_Problem details_
Please report every line in the entries that contains the string "Open".

** Task material follows **

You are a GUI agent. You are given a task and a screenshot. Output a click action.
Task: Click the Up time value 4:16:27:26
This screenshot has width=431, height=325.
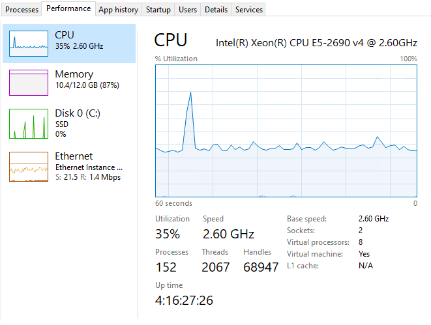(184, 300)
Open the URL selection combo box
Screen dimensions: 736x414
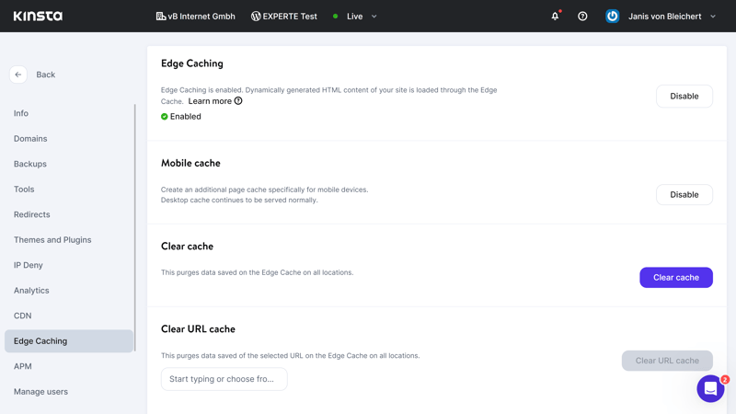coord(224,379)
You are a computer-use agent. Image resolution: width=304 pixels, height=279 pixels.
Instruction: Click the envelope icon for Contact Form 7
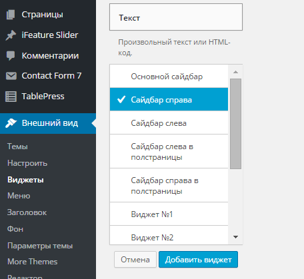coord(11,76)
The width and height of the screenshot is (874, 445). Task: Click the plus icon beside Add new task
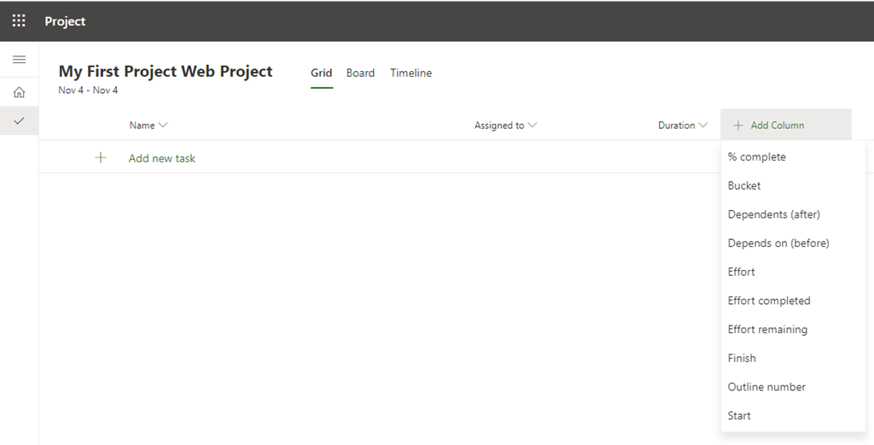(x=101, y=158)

** End of Task material **
** Task material follows **

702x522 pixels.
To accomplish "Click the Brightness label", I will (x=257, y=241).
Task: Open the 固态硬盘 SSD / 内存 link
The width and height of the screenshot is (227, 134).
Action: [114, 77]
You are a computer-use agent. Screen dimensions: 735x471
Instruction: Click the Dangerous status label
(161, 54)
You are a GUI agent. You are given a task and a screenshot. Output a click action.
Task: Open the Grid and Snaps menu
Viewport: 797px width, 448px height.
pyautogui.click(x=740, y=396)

** End of Task material **

_Exercise response_
Open the URL selection combo box
Task: Open the 固态硬盘 SSD / 内存 link
Task: Open the Grid and Snaps menu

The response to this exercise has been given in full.